從張貞娘的角度,原本的英雄丈夫,先是無端吃了冤獄,隔幾個月就背反了培養他的朝廷,墮落成最下三濫的山大王,成了她不認識的人。
也許有人能坦然接受。但她不能。
可惜這話不能直說,說出來太紮心。
阮曉露轉著圈安慰:“她也不是不要你。你們以後可以招安,當了官,洗清身份,再堂堂正正的……”
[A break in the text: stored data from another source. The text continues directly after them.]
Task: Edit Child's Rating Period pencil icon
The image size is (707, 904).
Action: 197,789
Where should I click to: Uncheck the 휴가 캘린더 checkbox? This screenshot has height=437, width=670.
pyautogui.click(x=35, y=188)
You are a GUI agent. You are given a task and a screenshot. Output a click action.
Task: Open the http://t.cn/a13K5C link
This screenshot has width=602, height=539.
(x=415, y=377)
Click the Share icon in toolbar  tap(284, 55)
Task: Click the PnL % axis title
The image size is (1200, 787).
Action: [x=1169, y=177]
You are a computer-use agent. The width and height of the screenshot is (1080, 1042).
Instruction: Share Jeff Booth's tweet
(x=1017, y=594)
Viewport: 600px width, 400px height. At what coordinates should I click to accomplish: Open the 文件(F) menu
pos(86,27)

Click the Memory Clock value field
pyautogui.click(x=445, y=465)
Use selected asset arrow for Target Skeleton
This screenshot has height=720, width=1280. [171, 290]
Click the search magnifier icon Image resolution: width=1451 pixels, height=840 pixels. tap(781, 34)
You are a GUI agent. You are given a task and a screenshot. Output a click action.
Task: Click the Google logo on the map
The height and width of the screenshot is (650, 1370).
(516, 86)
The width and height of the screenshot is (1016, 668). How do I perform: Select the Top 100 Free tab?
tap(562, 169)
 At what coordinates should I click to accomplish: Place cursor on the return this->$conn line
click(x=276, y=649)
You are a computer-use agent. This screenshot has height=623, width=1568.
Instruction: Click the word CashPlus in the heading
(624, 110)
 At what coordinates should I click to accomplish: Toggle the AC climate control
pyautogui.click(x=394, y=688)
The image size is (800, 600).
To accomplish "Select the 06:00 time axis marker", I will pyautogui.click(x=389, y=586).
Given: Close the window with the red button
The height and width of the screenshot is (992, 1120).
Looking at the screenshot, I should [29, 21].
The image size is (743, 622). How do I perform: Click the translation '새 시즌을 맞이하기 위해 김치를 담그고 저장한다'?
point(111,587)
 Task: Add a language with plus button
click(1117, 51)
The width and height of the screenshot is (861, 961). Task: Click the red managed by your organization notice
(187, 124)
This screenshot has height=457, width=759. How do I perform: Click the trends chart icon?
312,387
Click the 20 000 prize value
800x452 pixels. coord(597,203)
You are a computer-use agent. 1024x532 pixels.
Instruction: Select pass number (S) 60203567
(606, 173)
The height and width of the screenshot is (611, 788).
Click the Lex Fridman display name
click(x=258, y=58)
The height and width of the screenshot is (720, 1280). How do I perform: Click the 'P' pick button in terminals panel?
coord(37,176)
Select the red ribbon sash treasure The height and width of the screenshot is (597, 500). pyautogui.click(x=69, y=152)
“招安?”林衝突然高聲,臉上怒容一閃而過,“再跟陸謙那種人共事,在高俅鼻子底下卑躬屈膝?休想!”
阮曉露自討沒趣:“我也就是假設一下嘛,你急什麼。”
她說“招安”純粹是因為《水滸傳》劇情如此,不過腦子就說出來了。但靜下心來再一想,在原有的故事線裡,梁山大夥倒是都招安了,可惜沒風光幾天,就讓朝廷卸磨殺驢,送去跟彆處的反賊鷸蚌相爭,死的死傷的傷殘的殘,這虛名要了有何用。
所以招甚鳥安,至少不能自己上趕著去挨刀。
她也就不提這茬。
林衝收斂怒色,和煦地朝她道謝:“我欠姑娘好大人情。蝸居水泊,無以償還,日後再報。”
阮曉露客氣幾句,心說不用還啦,你以後再琢磨出什麼神功,先教我就行了。
林衝目送她跑步消失,又佇立出神許久,方才轉身,慢慢踱進裡間,磨墨,揀一杆筆,出神半晌,不知該寫什麼。